O Globo, n. 32726, 14/03/2023. Política, p. 6

Mandato no Judiciário gera controvérsia na base

Bianca Gomes
Marlen Couto


A proposta de criar mandatos para membros de tribunais superiores, inclusive do Supremo Tribunal Federal (STF), divide o governo e integrantes da base aliada. Entre os que apoiam a medida estão Carlos Siqueira e Juliano Medeiros, presidentes do PSB e PSOL, ambos partidos que comandam ministérios. Para o ministro Flávio Dino (Justiça), no entanto, esse debate, uma bandeira dos bolsonaristas, está “contaminado” e não ocorre em um bom momento. Já a presidente do PT, Gleisi Hoffmann, disse que o “partido ainda não fez uma discussão e avaliação da proposta”.

O presidente do Senado, Rodrigo Pacheco (PSD-MG), vem sinalizando disposição em pautar projeto sobre o tema. Uma Proposta de Emenda à Constituição (PEC) apresentada pelo senador Plínio Valério (PSDB-AM), aliado do expresidente Jair Bolsonaro, aguarda para ser votada. O texto fixa o prazo de atuação no STF em oito anos, mas não há consenso. E a medida só valeria para futuras indicações aos tribunais. Pelo menos quatro ministros do STF se dizem favoráveis à mudança —três deles na condição de anonimato, como mostrou O GLOBO.

À frente do partido do vice presidente Geraldo Alckmin, Carlos Siqueira lembra que a pauta está prevista no programa do PSB. O documento defende a necessidade de adotar o limite de oito anos para o exercício das funções de ministros e desembargadores de tribunais superiores e estaduais.

— Sou o presidente do partido, não posso defender nada contrário ao seu programa — afirmou Siqueira, ressaltando que o tema ainda não foi discutido com as bancadas na Câmara e no Senado.

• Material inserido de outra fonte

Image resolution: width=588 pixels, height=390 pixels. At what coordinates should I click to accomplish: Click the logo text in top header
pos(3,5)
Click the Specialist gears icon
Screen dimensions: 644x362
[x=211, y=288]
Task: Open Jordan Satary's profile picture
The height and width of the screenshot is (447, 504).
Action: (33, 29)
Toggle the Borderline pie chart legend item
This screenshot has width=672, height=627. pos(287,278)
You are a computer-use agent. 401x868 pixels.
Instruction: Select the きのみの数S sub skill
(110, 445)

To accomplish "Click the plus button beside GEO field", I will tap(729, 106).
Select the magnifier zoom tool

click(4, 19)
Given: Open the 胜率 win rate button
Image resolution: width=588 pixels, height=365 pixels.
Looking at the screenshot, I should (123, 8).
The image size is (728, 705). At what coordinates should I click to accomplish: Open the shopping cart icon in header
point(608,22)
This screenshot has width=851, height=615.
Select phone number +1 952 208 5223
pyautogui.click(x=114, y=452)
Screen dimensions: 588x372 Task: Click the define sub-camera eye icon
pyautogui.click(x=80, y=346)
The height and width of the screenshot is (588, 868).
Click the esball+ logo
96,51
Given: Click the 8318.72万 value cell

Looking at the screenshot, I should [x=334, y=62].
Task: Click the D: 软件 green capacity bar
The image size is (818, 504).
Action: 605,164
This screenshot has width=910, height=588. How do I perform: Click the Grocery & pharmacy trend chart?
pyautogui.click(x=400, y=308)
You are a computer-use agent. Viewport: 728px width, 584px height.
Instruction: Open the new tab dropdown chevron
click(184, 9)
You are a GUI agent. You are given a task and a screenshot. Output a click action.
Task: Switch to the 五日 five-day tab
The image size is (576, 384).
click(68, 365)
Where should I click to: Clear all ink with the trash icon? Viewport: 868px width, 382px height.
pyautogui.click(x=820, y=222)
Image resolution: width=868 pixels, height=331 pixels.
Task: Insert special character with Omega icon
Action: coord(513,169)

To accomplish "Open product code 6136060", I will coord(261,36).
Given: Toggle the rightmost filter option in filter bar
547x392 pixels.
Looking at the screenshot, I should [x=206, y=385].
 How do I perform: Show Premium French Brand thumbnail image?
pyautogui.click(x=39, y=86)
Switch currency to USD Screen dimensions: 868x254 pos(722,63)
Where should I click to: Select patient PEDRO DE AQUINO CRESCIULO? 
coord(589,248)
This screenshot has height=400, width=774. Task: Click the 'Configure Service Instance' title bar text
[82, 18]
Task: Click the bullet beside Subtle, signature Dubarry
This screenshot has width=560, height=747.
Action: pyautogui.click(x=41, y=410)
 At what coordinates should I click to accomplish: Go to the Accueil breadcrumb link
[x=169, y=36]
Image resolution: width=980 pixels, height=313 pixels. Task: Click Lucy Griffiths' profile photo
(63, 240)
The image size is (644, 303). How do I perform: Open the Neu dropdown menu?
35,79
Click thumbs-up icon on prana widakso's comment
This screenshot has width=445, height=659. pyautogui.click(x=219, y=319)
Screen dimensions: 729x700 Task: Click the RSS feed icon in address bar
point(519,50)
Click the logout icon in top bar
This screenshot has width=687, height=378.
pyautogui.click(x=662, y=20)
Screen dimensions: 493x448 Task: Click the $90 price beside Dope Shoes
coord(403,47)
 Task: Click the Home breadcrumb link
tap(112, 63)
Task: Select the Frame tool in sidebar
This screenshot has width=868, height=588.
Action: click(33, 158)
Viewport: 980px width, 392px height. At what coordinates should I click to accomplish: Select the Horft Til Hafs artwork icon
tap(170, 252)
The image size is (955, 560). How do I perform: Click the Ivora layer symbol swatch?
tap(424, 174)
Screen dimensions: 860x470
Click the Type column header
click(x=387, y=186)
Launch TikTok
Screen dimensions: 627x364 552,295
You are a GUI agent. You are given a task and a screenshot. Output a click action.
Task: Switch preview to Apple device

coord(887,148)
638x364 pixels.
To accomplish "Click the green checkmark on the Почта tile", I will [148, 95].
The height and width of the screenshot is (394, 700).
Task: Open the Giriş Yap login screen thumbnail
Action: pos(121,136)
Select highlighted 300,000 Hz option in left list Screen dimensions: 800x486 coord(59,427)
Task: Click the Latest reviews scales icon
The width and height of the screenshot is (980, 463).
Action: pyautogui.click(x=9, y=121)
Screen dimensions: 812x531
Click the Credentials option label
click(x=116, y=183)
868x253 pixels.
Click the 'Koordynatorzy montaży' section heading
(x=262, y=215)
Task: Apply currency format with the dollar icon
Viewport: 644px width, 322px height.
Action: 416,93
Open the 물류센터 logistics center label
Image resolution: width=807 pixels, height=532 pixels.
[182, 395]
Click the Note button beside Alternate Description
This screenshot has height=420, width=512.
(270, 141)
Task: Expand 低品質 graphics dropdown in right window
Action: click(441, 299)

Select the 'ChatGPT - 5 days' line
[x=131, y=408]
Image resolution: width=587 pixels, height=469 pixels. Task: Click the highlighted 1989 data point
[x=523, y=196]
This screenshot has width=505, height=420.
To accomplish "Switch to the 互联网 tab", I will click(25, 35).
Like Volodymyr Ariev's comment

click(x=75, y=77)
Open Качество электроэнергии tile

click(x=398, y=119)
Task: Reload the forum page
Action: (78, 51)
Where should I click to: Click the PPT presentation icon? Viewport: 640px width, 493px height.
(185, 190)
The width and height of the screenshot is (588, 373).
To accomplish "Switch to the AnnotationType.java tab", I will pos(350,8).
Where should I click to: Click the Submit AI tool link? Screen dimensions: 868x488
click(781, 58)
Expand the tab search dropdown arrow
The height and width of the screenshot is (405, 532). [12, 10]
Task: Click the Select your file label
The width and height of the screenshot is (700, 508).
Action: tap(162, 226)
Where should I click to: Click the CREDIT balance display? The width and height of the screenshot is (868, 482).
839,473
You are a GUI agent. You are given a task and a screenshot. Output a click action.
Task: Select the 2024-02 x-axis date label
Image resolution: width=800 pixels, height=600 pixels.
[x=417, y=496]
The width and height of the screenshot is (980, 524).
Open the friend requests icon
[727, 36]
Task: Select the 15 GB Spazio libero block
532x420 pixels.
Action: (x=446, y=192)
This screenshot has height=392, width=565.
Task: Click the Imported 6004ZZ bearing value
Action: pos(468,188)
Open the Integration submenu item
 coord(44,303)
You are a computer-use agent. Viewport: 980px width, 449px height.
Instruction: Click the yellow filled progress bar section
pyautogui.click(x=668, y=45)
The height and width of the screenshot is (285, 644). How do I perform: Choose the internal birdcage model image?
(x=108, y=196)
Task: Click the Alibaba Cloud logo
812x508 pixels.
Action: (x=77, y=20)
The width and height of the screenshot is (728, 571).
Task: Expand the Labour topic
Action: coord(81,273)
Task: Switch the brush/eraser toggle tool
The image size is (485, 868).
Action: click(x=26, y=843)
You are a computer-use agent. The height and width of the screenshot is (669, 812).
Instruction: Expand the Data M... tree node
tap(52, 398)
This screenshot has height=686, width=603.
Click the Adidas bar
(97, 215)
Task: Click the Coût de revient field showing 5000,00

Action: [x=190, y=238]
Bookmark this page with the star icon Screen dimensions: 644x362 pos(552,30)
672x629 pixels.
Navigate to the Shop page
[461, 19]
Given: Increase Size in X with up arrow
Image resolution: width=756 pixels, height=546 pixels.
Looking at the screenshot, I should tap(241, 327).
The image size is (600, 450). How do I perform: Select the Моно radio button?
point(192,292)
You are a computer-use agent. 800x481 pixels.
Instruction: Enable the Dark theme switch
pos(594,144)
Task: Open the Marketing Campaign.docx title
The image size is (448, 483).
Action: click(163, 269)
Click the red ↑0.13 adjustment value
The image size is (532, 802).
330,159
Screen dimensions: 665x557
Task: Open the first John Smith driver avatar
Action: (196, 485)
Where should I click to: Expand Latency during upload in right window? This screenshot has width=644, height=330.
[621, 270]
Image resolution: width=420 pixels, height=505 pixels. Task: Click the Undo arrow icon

O presidente do PSOL, Juliano Medeiros, também considera a proposta “positiva”:

— Não é razoável que um ministro passe 30 anos no STF.

Embora diga ser historicamente a favor da fixação de um mandato, o ministro Flávio Dino afirma ver intenção de retaliação com a medida neste momento.

— Academicamente, sempre me pronunciei a favor, entendendo que em algum momento é necessário. Ocorre, contudo, que nós temos que enxergar o ambiente em que isso está colocado. Me parece que há um indevido propósito de retaliação ao Supremo. É um debate justo que não ocorre em um momento bom —disse Dino.

A proposta também não agrada o PV, que integra federação com o PT e o PCdoB. O presidente do partido, José Luiz Penna, considera a ideia de mandato para integrantes do Judiciário “nem um pouco razoável”.

— O sonho de todo espírito ditatorial é diminuir o poder da Justiça. Não se pode mexer na mais alta Corte do país —justifica.

Roberto Freire, presidente do Cidadania, partido que está federado com o PSDB e se diz independente, acredita que há poucas chances de o debate prosperar em função do clima político do país.

— Quando você vive num clima democrático com esse tipo de atrito e radicalização, o aprimoramento das instituições é sempre muito complicado. Fica-se imaginando que por trás esteja alguma jogada, alguma revanche —disse Freire.

Único dirigente de partido com ministério a se posicionar contrário à medida, Luciano Bivar, do União Brasil, argumentou que o cargo vitalício, até a aposentadoria compulsória aos 75 anos, é um “pressuposto fundamental” para preservar a imparcialidade. Ele ressaltou, porém, que as bancadas do partido não foram consultadas.

Apoio na oposição

Na oposição, a iniciativa conta com o apoio do Novo. O partido defende a proposta do ex-deputado federal Paulo Ganime (RJ), que estabelece o mandato de 12 anos.

— Não acho que devam ser mandatos curtos, que aumentem a insegurança jurídica, mas considero desproporcional alguém ficar num cargo dessa relevância por 25 ou 30 anos —afirma Eduardo Ribeiro, presidente do Novo, segundo o qual toda a bancada é favorável à proposta.

Alguns dos principais partidos do Congresso ainda não firmaram um posicionamento sobre o assunto. Assim como o próprio PT, o presidente do MDB, Baleia Rossi, disse que o partido ainda não fez esse debate. E Marcos Pereira, presidente do Republicanos, declarou não ter opinião formada.

Ministro da Previdência e presidente do PDT, Carlos Lupi também disse não ter um posicionamento. Para ele, a proposta precisa ser debatida, “inclusive com exministros e atuais”.